In the romance writing community, the RITA Award (presented by Romance Writers of America®) is the award. Today, a friend asked me in an email if I had a book entered in the RITAs. Until that moment, I’d tried to pretend that I wasn’t aware tomorrow (March 24) is the day for the announcement of finalists to be made.
Contests are funny things. Despite knowing that reading is subjective, many writers like that confirmation from the judges, especially from their peers as is the case with the RITA contest. I’ve been honored to win two RITA Awards, and it was exciting and humbling. I’ve had five other novels final but not win, and it’s disappointing, a real let down. On the other hand, not making the finals or winning can feel like an author’s book has been rejected by the world instead of by 5 judges. And in truth, not finaling doesn’t mean a book was “rejected.” It just means there were at least three to nine books that scored higher, maybe by only one point. Not winning isn’t rejection. It could be a one point difference between the winner and the next book. The logical part of my brain knows feeling that my book was “rejected” by the judges is silly. But sometimes logic takes a backseat to emotion.

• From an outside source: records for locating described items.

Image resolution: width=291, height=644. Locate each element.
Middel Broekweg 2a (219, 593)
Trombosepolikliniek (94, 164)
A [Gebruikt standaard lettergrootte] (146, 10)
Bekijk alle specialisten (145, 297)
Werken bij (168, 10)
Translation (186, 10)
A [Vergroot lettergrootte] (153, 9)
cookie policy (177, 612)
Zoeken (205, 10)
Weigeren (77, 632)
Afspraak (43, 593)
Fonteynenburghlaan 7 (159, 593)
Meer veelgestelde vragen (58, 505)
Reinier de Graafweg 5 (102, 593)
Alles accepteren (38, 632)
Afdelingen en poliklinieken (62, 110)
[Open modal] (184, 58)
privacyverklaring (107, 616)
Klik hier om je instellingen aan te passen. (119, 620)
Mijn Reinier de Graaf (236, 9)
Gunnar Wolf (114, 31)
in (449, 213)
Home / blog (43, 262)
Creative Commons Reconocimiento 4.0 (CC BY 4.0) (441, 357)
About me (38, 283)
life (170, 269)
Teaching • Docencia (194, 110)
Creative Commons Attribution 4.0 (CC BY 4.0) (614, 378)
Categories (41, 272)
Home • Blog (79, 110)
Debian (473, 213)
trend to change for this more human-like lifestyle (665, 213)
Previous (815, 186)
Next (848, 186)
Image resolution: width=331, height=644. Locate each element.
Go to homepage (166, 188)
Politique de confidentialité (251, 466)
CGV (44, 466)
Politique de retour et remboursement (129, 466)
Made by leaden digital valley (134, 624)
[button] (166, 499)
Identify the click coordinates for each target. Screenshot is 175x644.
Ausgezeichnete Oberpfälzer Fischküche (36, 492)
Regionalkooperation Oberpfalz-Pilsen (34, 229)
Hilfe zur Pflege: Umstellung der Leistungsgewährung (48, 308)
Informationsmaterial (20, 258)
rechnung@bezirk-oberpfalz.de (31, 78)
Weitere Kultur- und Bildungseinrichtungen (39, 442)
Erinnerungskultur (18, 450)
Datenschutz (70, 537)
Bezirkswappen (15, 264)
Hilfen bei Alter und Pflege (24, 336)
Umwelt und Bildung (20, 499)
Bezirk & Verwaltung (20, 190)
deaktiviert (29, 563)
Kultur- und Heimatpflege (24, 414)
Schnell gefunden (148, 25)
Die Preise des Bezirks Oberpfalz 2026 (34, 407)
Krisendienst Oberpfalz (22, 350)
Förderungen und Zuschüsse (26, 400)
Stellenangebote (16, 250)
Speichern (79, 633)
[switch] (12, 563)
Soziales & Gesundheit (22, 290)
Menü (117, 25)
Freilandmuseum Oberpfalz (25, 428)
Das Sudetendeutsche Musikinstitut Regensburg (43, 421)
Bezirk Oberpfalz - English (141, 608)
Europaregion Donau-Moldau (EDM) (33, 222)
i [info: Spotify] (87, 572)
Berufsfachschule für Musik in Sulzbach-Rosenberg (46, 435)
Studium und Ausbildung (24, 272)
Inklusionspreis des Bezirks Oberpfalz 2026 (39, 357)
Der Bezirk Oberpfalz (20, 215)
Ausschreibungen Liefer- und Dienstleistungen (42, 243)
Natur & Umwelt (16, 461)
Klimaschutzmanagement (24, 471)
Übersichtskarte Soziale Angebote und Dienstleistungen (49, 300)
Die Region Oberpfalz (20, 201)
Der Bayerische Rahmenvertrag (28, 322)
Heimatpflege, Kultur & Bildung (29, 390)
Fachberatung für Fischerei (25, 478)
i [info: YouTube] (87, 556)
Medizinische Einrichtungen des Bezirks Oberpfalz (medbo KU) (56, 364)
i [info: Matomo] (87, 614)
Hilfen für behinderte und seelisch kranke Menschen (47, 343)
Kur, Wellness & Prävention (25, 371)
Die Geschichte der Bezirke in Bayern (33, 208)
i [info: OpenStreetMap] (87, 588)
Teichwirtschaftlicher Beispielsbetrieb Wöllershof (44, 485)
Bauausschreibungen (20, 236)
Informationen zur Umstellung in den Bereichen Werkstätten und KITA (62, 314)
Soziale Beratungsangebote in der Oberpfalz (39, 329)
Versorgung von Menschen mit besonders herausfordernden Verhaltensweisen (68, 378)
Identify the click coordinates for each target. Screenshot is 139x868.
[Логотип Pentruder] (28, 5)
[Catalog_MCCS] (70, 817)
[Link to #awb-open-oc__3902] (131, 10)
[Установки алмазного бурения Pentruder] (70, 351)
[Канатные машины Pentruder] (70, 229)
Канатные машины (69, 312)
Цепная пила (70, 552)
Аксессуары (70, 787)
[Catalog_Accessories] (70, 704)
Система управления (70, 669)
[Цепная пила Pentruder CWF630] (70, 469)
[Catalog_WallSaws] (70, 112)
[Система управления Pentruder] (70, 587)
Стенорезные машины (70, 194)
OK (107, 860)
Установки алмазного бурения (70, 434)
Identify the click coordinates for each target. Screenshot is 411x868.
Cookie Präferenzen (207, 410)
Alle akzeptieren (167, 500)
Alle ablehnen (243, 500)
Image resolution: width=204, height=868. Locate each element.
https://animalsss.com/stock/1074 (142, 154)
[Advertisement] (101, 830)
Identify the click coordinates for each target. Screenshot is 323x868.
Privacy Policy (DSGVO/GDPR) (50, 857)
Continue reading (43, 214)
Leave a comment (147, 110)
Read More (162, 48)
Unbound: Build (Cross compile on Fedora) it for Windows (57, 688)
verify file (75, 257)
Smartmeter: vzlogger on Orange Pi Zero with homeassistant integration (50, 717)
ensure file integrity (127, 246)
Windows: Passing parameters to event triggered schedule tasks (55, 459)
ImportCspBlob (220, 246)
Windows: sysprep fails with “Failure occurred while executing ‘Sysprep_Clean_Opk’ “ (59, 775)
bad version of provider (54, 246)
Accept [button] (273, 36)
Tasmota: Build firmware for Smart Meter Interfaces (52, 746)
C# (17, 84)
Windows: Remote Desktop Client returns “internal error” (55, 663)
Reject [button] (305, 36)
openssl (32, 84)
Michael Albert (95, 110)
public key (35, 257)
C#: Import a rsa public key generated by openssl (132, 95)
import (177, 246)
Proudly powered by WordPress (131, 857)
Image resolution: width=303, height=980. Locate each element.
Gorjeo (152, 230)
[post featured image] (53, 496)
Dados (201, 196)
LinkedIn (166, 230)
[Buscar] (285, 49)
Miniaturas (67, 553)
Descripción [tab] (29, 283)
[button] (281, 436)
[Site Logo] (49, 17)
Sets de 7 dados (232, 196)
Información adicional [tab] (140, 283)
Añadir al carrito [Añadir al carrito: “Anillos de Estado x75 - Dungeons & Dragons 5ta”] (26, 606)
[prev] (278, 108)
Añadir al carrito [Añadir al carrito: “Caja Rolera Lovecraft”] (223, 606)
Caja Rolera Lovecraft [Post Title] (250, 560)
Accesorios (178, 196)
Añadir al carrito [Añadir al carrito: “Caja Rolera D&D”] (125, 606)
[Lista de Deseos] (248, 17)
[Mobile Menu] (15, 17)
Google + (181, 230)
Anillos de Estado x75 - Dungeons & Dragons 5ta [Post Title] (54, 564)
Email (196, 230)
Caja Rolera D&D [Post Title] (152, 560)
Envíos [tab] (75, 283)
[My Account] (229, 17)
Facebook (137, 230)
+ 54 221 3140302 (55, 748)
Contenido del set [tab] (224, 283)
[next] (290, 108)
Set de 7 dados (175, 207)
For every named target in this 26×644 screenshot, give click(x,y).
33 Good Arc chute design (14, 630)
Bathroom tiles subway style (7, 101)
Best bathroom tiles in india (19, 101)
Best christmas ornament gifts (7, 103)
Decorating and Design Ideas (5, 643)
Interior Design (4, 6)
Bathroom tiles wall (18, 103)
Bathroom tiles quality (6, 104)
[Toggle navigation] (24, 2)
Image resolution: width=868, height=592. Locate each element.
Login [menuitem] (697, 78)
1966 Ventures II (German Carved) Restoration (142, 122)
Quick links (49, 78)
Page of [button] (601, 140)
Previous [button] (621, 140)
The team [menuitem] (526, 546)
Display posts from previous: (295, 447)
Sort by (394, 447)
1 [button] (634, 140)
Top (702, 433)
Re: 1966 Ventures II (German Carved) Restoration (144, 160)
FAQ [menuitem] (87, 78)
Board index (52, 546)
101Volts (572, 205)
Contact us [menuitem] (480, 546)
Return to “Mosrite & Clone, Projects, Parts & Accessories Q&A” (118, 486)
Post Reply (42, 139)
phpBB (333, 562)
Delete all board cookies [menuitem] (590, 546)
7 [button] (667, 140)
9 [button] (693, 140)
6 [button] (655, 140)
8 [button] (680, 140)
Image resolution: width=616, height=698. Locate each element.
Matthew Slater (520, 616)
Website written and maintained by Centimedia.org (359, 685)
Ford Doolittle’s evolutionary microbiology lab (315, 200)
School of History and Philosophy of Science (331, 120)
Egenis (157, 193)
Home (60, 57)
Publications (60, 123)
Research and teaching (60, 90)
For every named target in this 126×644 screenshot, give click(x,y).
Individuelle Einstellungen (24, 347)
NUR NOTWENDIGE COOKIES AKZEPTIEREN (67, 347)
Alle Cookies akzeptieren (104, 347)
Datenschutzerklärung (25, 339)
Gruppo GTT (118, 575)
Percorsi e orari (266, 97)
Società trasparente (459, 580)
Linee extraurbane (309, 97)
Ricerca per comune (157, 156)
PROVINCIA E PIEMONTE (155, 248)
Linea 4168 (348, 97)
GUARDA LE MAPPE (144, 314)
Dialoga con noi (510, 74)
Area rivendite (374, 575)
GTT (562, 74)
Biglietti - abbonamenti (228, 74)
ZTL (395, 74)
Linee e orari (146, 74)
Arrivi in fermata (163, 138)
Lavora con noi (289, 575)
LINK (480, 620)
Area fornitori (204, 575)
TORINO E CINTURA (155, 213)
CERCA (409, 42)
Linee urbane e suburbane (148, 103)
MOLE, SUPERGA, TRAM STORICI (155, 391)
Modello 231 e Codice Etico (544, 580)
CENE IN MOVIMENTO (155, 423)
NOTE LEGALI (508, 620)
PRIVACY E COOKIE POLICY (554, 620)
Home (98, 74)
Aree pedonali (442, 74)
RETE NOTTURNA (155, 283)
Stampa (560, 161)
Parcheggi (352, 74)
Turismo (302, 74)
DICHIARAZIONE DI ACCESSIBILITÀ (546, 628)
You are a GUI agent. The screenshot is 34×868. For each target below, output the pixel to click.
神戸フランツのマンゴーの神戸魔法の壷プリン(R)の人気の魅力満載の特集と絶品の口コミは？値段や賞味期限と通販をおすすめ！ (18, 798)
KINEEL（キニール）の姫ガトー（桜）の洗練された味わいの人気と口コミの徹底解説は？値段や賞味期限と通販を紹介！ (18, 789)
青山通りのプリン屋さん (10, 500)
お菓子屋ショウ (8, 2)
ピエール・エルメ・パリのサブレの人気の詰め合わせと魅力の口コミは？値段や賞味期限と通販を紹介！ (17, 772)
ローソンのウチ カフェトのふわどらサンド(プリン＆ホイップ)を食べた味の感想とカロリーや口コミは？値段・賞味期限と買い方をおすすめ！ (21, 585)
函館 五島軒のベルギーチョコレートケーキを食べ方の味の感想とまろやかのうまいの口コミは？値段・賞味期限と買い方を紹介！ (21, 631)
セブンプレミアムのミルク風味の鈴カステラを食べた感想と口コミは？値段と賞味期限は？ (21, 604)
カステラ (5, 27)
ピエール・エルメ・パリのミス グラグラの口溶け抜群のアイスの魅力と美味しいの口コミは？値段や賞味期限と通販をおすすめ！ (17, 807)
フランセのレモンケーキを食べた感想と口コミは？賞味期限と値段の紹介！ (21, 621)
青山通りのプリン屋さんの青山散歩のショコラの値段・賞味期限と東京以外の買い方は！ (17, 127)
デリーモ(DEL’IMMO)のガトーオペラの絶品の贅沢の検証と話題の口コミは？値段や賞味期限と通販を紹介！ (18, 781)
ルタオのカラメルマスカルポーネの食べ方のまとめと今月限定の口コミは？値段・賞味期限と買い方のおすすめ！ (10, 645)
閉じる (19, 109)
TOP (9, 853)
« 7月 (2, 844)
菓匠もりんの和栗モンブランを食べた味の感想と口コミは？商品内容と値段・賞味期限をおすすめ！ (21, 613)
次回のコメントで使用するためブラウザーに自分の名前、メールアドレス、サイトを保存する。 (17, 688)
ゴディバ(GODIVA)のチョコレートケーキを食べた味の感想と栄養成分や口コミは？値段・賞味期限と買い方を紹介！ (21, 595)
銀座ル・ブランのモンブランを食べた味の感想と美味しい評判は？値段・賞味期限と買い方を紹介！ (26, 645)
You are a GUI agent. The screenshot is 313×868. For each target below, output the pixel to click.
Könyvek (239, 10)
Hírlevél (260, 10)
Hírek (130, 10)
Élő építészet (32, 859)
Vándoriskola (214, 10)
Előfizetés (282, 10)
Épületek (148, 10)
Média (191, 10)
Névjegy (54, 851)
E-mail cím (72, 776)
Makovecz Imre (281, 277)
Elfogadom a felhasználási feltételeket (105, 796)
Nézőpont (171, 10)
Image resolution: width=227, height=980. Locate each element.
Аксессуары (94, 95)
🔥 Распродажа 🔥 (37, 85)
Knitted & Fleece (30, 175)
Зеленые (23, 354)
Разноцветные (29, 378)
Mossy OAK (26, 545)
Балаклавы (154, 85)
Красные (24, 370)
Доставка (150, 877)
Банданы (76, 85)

One beloved mega-bestselling author doesn’t believe that Christian authors should “compete” in this way. She avoids awards ceremonies whenever possible. Recently, BJ Hoff posted on her blog about contests, and that’s where I learned that she doesn’t enter contests either. There is a great deal of wisdom in BJ’s post. Comparing it with my above comments about disappointment from “rejection” by judges, I’m seeing more and more wisdom in BJ’s position.
This is a subject I’m going to ponder and pray about some more.